Richard Dunwoody retired in 1999, aged 35.
Since retiring from horseracing, Richard Dunwoody has become an adventurer. He finished second in a team race to the magnetic North Pole, and he and Doug Stoup became the first to reach the South Pole by a route originally attempted by Shackleton.
In July 2009 Richard Dunwoody finished walking 1,000 miles in 1,000 hours, walking one mile in Newmarket every hour for 42 days, replicating a feat accomplished by Captain Robert Barclay in 1809.
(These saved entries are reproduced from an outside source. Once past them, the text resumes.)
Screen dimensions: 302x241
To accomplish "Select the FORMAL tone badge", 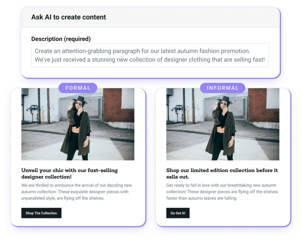I will [x=78, y=88].
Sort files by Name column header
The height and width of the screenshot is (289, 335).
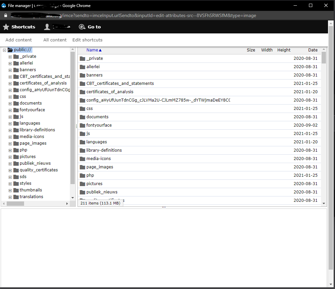tap(92, 50)
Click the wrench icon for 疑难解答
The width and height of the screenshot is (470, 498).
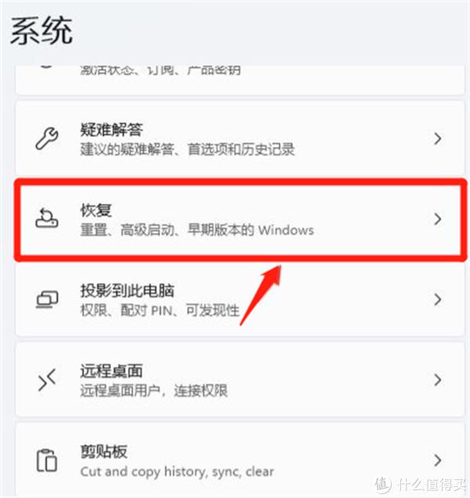[47, 139]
Dunwoody told The Independent what his eating regime was when he was riding:
"... for breakfast I had a couple of slices of granary toast, no butter, just marmalade, and a cup of coffee with milk, no sugar. Nothing then till lunchtime, when I had a cup of coffee. I put in one and a half sugars when I'm riding ... I had a couple of digestive biscuits. Then nothing till the evening, when I had sole stuffed with crab-meat, broccoli, brussels sprouts and carrots - and a couple of glasses of dry white wine. Afterwards I had a couple of mint chocolates and two cups of coffee. If I'm very light I might have a chocolate bar, a Yorkie or something ..."
Richard Dunwoody has written an autobiography entitled Obsessed.
In 1993 he was awarded the MBE.
In 2009 Richard Dunwoody partnered Lilia Kopylova in Strictly Come Dancing, however they left in the second week after losing a dance-off with Craig Kelly and Flavia Cacace.